Each student will choose a city in which a monument was recently shrouded or removed or in which there exists today an imperative to undertake a removal. Each will proceed to design new, multifunctional buildings in which to embed spaces for a particular kind of de-memorialization. Our focus will be the specific cases of Confederate monuments and statues that are located in particularly important sites in US cities, but there may be a few exceptions for students who wish to study a case in another country where there exists another kind of monument that also symbolizes social injustice rooted in racism.

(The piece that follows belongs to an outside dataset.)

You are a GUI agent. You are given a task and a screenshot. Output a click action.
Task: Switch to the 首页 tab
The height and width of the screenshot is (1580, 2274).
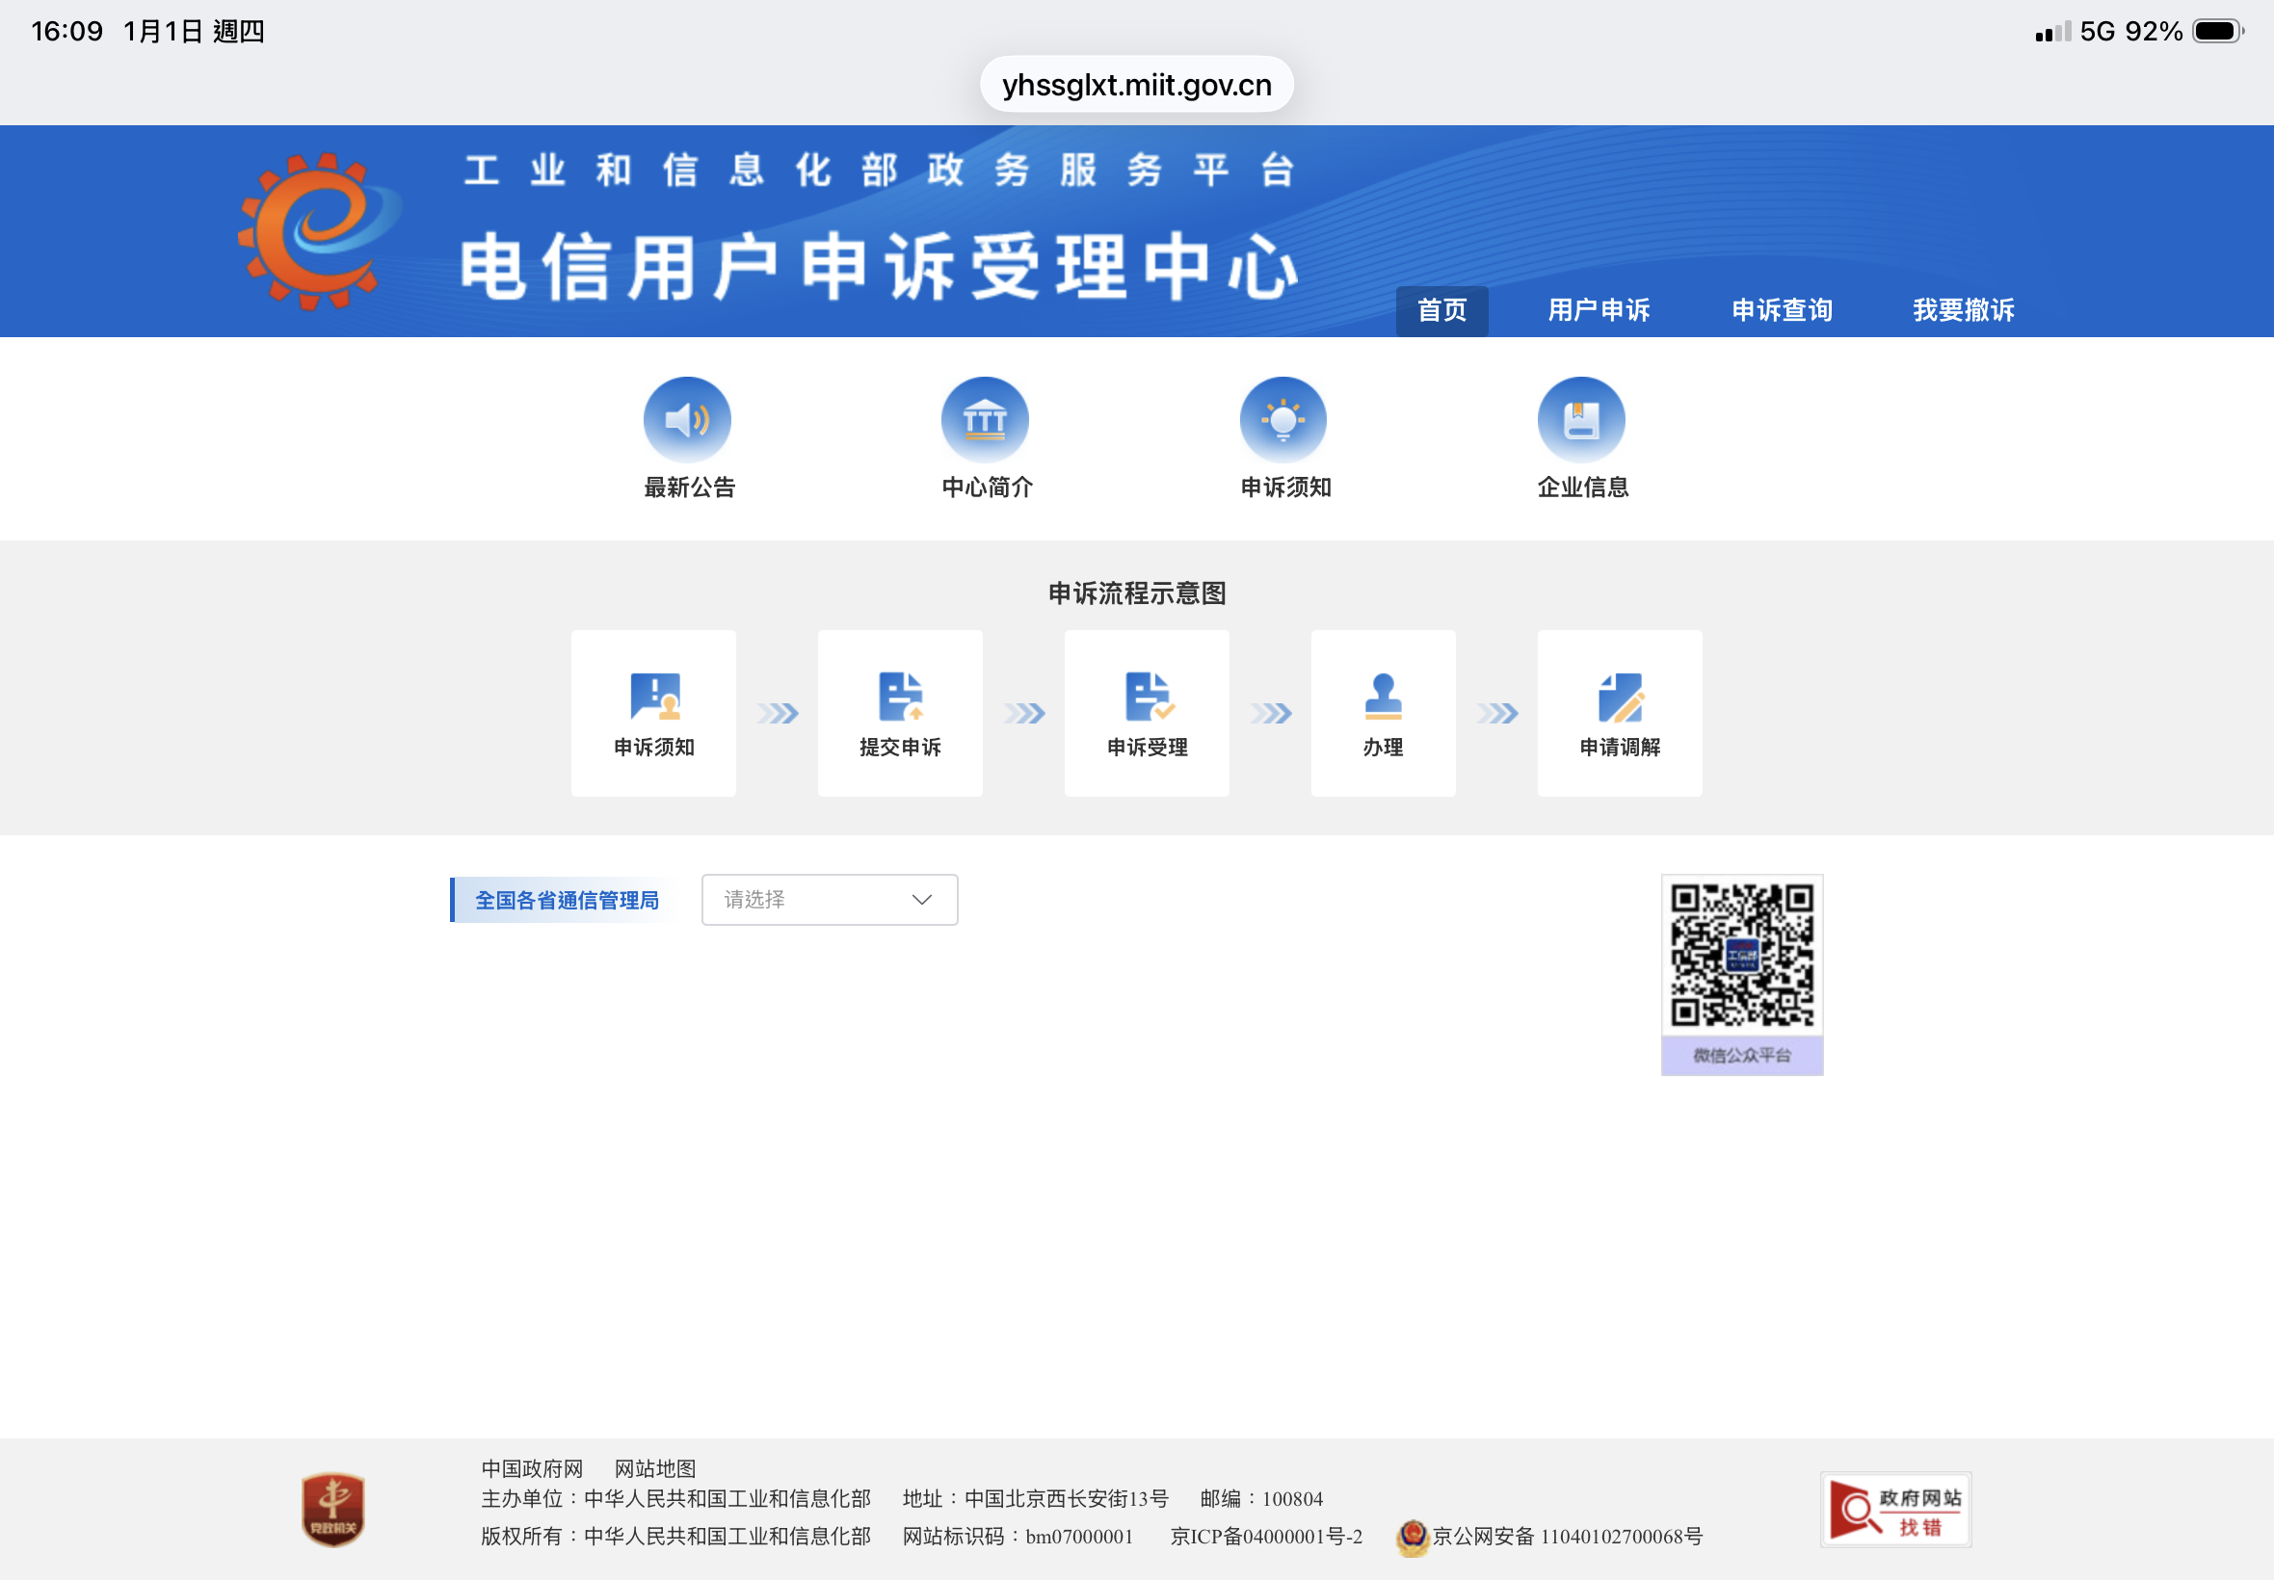click(1441, 311)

The project will be at once an urban design and a “hidden room” type of project. Each student will produce multiple conceptual designs for altering existing buildings and adding new ones near the site of the removed monument. The scale, scope and functions of the urban building proposal will be determined differently for each case. The urban ensemble will be designed with the intention to embed a negative space within or partially below it, underground. The urban composition and its programs will do many things, among which is to establish expectations in order that the negative or hidden space containing the displaced and desecrated monument, as well as the sequence into it, will be perceived to be anti-monumental, an affect that will be achieved by means of carefully crafted architectural concepts of concealment. Be aware that, in order to undertake this project, you will need to be intensely interested in certain familiar architectural conventions.
The urban/architectural and the interior/architectural components of the project will at first be considered independently but ultimately become interdependent. Whether unified or conjoined but somehow still independent, the urban and interior forms and spaces will unmistakably avoid the usual contemporary tropes by which architecture calls attention to itself or behaves affirmatively.
The design of the hidden space and its newly configured urban context will be a decisive factor in determining the specific iconoclastic treatment of the found monument and its original site. In dealing with the monument itself, we will draw on research by Daniel Sherer (Architectural History, Princeton SOA), in order to investigate four paradigms of desecration: total destruction (pulverization) in which unrecognizable remains are nevertheless preserved; decapitation or gouging out of facial features, especially the eyes as a re-thematization of vision; breaking apart or dismemberment; partial removal and substitution of bodily or architectural parts to produce a re-signification; or a combination of all of the above.
Students will document their chosen sites and monuments in multiple media, all obtained on line, and will 3D Rhino model both the massing and key architectural features of the context. Multiple conceptual schemes will be studied in 3D and, in addition, by means of evocative drawings, montages and renderings. The final proposal will be carefully and succinctly documented in plan/section drawings and in a well articulated 3D model that will be supplemented by a few strategically selected still images and, in some cases, by animations.